**ZIELE:**
A: Führe aus der Predigt zur Priesterweihe alle auf, an denen die Diakone laut dem Satz „Sie sind bereit, selbst heilsam zu wirken“ heilsam wirken wollen.
B: Schreibe die Predigt zur Priesterweihe im Anschluss an ihren letzten Satz weiter.

**TEXTAUSZUG:**
* * *

Bischof Dr. Gebhard Fürst: Predigt zur Priesterweihe 2006

Untermarchtal, Klosterkirche St. Vinzenz

Liebe Schwestern und Brüder! Liebe Ordensschwestern von Untermarchtal!

Zu Beginn unseres Gottesdienstes sind sieben Diakone vorgetreten. Sie haben vor dem Bischof und vor der ganzen versammelten Gemeinde bekannt: „Hier bin ich!“ Mit diesem Bekenntnis „Hier bin ich!“ haben sie ihre Bereitschaft erklärt, das Sakrament der Priesterweihe zu empfangen. Sie lassen sich von Gott in den Dienst nehmen. Sie sind bereit, für Menschen in unserer Zeit die befreiende und heilsame Botschaft von Jesus Christus zu verkünden, lebendig werden zu lassen. Sie sind bereit, selbst heilsam zu wirken an den heute oft so aufgescheuchten Seelen und obdachlos gewordenen Menschen und verwundeten Herzen. „Hier bin ich!“ - das sind Worte, die uns allen Hoffnung machen. Allzu oft müssen ja Menschen erfahren, dass ihnen bedeutet wird: Sie du zu, wie du zurecht kommst! - Hier bin ich! Da für Dich! - das sind ganz andere, wohltuende Worte: Worte, die Hoffnung in uns stiften.

* * *

**GESAMMELTES MATERIAL:**
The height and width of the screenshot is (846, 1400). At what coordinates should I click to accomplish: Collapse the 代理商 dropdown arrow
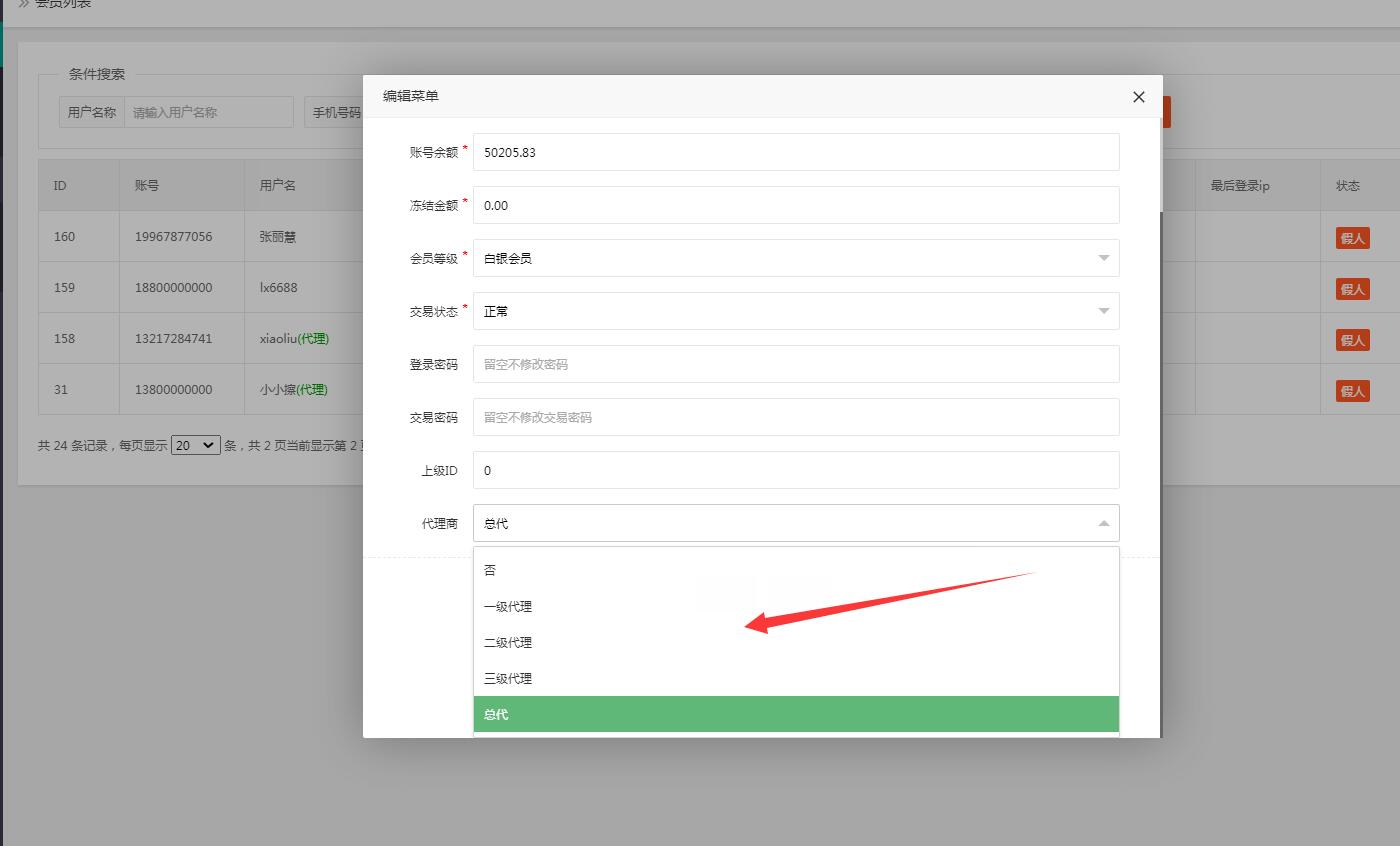[1103, 523]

* * *

**ERGEBNISSE:**
A:
- die heute oft so aufgescheuchten Seelen
- obdachlos gewordene Menschen
- verwundete Herzen

B:
Liebe Weihekandidaten! Wir alle danken euch für diese hoffnungstiftende Bereitschaft zum priesterlichen Dienst. In diese Stunde ihrer Priesterweihe mündet heute Ihr ganzes bisheriges Leben. Gott hat gerufen und sie haben geantwortet. Viele verschlungene und bewegte Wegabschnitte liegen hinter Ihnen. Doch jeder von Ihnen ist mit Gottes Hilfe seinen Lebensweg gegangen. Wie unterschiedlich die Weg-Stationen doch aussehen, die wir anfahren, durchleben und durchleiden, bis wir ankommen. Heute sind aus Ihnen, liebe Weihekandidaten, sieben sichtbare Zeichen und sieben leibhaftige Zeugen geworden; Zeugen und Zeichen, dass Gottes Ruf Menschen erreicht. Sein Ruf hat in Ihnen leibhaftige Antwort gefunden.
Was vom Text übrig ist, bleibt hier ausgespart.